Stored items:
.....
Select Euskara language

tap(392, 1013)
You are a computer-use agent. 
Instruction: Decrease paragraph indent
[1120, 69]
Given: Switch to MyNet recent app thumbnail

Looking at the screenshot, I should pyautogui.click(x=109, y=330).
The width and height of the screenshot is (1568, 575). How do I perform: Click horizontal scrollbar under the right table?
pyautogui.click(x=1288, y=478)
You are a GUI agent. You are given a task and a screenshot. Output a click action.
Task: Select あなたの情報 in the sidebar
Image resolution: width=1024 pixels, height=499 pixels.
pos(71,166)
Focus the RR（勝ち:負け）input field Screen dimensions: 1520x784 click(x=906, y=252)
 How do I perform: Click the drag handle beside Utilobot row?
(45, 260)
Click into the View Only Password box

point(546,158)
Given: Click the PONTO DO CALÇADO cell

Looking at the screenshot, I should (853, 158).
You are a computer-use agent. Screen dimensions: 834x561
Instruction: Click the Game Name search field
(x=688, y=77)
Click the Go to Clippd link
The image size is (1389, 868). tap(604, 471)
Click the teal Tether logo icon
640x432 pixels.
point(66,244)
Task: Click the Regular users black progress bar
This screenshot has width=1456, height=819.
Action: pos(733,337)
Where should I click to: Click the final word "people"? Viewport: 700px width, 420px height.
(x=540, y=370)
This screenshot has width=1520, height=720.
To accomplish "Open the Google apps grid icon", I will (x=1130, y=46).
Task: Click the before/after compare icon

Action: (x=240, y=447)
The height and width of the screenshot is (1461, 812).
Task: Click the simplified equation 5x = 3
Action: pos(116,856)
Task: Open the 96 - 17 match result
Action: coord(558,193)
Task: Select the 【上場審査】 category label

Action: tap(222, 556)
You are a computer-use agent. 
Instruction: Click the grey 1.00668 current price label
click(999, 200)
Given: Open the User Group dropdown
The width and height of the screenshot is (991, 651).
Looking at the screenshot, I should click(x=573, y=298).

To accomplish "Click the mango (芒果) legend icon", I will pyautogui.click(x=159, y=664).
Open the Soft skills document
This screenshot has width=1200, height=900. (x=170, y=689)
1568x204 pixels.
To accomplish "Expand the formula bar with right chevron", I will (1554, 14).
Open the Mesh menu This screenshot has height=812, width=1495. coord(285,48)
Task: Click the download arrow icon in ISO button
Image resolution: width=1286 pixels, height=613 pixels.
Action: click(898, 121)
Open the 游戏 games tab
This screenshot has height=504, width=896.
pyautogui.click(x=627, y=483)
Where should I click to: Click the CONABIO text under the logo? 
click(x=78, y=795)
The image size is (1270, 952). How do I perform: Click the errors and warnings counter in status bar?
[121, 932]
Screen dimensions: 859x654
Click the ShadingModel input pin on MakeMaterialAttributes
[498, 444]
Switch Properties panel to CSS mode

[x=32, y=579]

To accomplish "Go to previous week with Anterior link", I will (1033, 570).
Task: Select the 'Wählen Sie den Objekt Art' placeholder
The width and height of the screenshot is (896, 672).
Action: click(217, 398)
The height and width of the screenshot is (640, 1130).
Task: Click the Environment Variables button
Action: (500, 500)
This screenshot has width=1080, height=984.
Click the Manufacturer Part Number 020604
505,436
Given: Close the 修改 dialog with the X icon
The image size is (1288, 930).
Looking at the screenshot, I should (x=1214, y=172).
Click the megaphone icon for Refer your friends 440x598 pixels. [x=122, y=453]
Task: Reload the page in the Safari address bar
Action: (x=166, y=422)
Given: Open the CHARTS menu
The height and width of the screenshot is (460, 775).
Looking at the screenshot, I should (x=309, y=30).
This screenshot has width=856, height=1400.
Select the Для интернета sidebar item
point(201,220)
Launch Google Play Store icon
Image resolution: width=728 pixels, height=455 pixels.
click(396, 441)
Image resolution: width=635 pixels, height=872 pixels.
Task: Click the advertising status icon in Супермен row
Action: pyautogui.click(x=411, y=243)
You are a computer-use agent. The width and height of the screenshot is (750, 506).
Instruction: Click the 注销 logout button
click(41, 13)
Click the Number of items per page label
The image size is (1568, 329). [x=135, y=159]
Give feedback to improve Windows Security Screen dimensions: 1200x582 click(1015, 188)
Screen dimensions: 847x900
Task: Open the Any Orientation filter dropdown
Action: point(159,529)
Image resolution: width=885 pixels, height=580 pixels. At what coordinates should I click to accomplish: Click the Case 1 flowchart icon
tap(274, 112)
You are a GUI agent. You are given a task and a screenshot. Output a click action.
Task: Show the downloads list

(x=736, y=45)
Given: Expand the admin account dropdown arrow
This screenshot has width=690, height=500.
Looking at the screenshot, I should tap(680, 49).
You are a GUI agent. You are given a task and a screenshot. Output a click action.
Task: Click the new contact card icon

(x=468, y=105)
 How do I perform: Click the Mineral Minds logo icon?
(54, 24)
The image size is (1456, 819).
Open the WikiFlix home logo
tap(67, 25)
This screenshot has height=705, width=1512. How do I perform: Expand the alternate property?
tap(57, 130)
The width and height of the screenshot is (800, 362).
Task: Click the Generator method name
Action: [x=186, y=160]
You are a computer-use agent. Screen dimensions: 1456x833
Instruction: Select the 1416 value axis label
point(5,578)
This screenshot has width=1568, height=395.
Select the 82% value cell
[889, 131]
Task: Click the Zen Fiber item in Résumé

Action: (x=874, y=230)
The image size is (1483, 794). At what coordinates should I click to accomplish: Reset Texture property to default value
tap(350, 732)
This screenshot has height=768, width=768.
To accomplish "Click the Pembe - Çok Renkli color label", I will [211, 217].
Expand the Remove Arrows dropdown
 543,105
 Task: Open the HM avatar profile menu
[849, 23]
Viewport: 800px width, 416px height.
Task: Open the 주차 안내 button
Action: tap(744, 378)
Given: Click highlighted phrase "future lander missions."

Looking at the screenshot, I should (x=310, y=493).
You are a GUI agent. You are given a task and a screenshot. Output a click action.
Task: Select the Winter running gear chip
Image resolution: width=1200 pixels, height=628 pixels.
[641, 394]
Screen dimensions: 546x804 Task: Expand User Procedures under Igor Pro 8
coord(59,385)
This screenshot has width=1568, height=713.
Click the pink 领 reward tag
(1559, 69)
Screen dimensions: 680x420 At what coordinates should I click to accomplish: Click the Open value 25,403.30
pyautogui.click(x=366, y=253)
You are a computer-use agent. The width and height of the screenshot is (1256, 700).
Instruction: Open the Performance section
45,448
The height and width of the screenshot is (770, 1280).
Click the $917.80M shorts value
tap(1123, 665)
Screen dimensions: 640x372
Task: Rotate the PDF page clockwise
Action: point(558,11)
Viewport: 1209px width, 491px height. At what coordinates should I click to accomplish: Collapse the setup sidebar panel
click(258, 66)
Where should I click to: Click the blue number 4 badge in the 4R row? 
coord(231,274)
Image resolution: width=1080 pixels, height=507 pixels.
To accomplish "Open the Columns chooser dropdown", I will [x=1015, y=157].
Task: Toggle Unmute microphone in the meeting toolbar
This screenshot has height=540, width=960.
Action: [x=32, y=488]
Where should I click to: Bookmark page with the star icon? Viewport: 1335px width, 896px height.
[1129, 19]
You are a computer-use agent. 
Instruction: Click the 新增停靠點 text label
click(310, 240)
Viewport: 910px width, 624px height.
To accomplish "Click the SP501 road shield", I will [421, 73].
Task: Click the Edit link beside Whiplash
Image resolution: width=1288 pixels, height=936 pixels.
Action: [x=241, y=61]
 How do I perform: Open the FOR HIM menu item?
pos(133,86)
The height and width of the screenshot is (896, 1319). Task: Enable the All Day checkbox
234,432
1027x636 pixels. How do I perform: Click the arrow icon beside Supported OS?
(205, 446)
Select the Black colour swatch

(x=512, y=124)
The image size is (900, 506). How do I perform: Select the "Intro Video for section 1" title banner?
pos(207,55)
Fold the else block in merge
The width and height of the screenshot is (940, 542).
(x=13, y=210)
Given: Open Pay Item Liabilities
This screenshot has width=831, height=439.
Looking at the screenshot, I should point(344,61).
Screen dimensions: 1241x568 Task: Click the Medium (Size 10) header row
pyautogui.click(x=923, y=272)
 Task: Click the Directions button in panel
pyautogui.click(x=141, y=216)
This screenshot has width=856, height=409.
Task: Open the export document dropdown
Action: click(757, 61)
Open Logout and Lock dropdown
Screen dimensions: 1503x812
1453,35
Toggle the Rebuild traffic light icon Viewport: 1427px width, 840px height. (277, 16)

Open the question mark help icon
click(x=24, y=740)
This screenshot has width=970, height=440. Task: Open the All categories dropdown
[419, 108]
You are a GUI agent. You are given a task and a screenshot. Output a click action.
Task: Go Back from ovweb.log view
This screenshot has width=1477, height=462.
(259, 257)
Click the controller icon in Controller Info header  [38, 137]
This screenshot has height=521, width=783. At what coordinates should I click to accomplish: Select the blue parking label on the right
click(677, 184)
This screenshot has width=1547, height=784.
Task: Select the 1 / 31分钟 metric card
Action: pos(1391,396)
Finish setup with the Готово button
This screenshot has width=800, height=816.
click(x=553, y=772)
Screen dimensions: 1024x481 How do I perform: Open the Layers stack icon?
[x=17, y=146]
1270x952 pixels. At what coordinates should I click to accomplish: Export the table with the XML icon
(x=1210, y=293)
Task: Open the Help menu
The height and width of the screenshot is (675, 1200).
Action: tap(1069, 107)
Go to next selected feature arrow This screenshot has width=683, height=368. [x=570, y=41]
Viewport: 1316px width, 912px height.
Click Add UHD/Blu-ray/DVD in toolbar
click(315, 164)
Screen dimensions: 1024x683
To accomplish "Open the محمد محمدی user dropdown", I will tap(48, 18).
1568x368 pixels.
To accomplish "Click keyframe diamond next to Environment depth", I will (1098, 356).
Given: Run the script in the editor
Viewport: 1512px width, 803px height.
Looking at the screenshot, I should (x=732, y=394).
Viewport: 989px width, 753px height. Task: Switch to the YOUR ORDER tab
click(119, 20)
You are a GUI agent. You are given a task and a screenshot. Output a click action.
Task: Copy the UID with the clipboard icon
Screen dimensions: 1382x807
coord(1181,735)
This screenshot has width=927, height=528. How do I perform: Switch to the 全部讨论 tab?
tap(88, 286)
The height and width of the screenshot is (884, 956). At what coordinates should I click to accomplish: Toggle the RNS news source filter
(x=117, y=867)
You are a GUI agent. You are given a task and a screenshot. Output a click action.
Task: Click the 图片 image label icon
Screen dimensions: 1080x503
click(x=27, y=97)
.....
→ Your instructions
If a line in the data contains the string "computer", copy it.

→ Written answer
You are a computer-use agent. 
You are a computer-use agent. Screen dimensions: 834x561
You are a computer-use agent. 
You are a computer-use agent. The width and height of the screenshot is (750, 506).
You are a computer-use agent. Screen dimensions: 1456x833
You are a computer-use agent. The width and height of the screenshot is (1256, 700).
You are a computer-use agent. 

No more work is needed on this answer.